GOP governors endure early trials, gird for 2014

By Thomas Beaumont

Associated Press

Published: Monday, June 3 2013 12:00 a.m. MDT

In this Feb. 19, 2013 file photo, Ohio Gov. John Kasich delivers his State of the State address in Lima, Ohio. As they gear up for re-election, many GOP governors, particularly those across the upper Midwest, find themselves in positions of strength, having benefited from improving economies, if not changes of heart over their policies. Kasich scored a victory when the legislature approved his agenda to lower taxes on income and businesses, specifically the state’s growing energy sector. And unemployment has tumbled steadily, from more than 9 percent when he took office to 7 percent in April.

Rick Osentoski, File, Associated Press

DES MOINES, Iowa — Republican governors took over statehouses across the country after the 2010 elections and immediately acted on promises to usher in a new era of budget cutting and conservative labor policies. Public backlash followed just as quickly; they watched their popularity drop while Democrats talked of political retribution.

But now, as they gear up for their re-election campaigns, many GOP governors — particularly those across the upper Midwest — find themselves in positions of strength, having benefited from improving economies if not changes of heart over their policies.

Their improved standing presents stark challenges for Democrats, who had long predicted voters would reject what they called Republican overreach.

President Barack Obama's party now carries the burden not just of finding strong challengers, which is proving difficult, but also of trying to figure out how to take down governors who aren't as vulnerable as they had anticipated — Wisconsin's Scott Walker, Ohio's John Kasich, Michigan's Rick Snyder and Iowa's Terry Branstad.

They won elections as part of the GOP's banner 2010. Republicans prevailed in 23 out of 37 gubernatorial elections that year, taking control of 11 states where Democrats had held the office. Now, there are 30 Republican governors. And of those, 20 are up for re-election in 2014 — many in states that Obama carried last fall.

Democrats plan to make the case in the runup to next fall's elections that Obama — not the Republican governors — are responsible for the economic recovery.

"They'll try to take credit for the national economic recovery, but voters in these states aren't buying it," Danny Kanner of the Democratic Governors Association predicted about the GOP incumbents.

To be sure, some swing-state Republican governors elected in 2010 are in serious trouble.

Few voters say Tom Corbett in Pennsylvania and Rick Scott in Florida are doing a good job.
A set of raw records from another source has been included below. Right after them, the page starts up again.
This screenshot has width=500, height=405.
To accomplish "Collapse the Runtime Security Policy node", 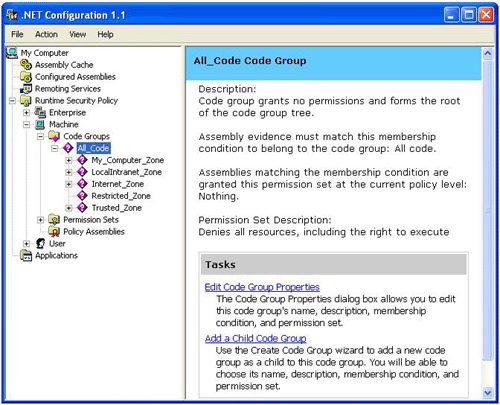I will [x=12, y=101].
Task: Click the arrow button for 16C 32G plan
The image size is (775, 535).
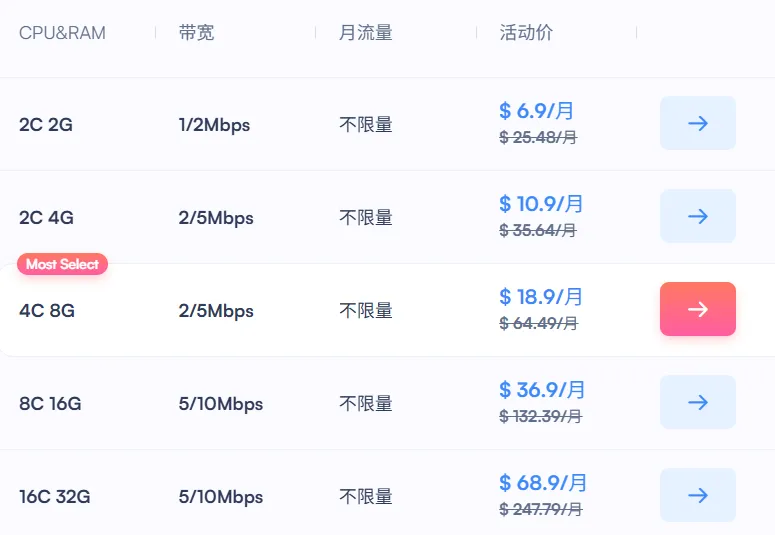Action: pyautogui.click(x=697, y=495)
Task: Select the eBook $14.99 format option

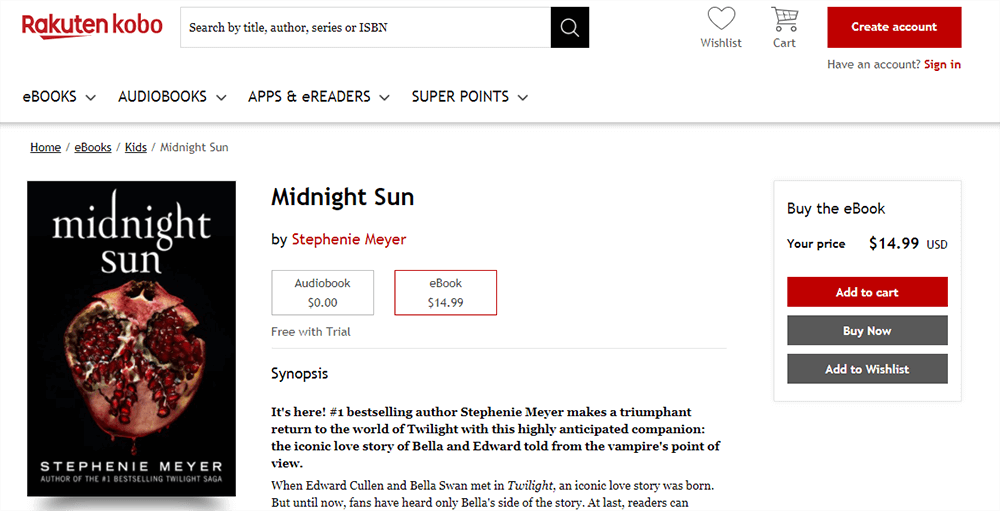Action: pos(445,292)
Neither has been able to capitalize on their states' economic recovery. Corbett also faces questions about his effectiveness handling an investigation about sex abuse at Penn State University while he was attorney general. And Scott's efforts to shift to the center politically haven't seemed to help his standing.
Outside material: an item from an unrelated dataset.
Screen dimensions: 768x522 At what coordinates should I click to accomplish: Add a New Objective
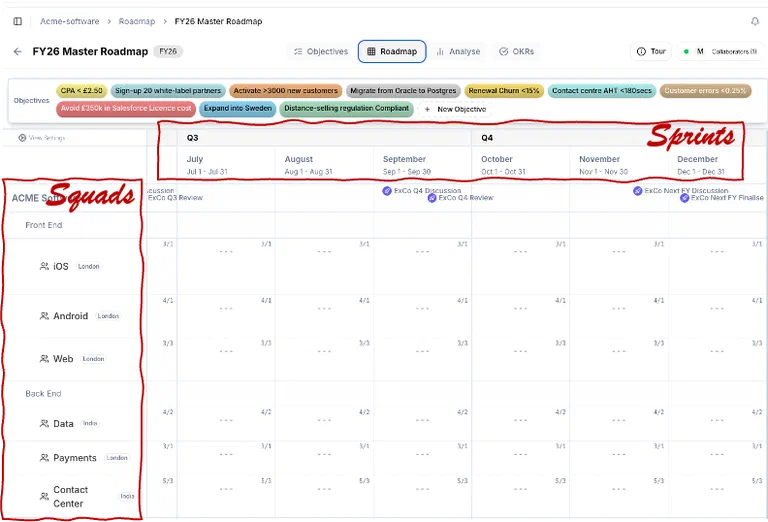point(456,109)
Sensing opportunity, several Democrats are running in Pennsylvania, while big names such as Sen. Bill Nelson and former Gov. Charlie Crist are weighing Democratic candidacies in Florida.

And a few other Republican governors up for re-election have stayed reasonably popular, such as New Mexico's Susana Martinez and Brian Sandoval in Nevada, which was a battleground state in 2012.

In the Midwest, the four GOP governors stand out as an important bloc as Republicans look to lay the groundwork for Midwestern victories in the presidential race in 2016, when the region will offer a significant chunk of the 270 Electoral College votes needed to win the White House.

"In a nation as closely divided as ours, a percent of the vote here or there will really matter in 2016. Having a Republican governor in a swing state can deliver that," said Phil Musser, a national Republican strategist and adviser to Martinez.

The story is remarkably similar in each of the four states, where in 2010 pro-business conservatives won seats Democrats had held. They set about reversing years of Democratic control in the name of economic competitiveness. Voters initially balked. Then the unemployment rate shrunk. Voters grew happier. And Republicans claimed credit.

Perhaps no one illustrates this dynamic better than Wisconsin's Walker.

He faced angry crowds in the tens of thousands who vowed to oust him two years ago for signing legislation that stripped public employees of their bargaining power.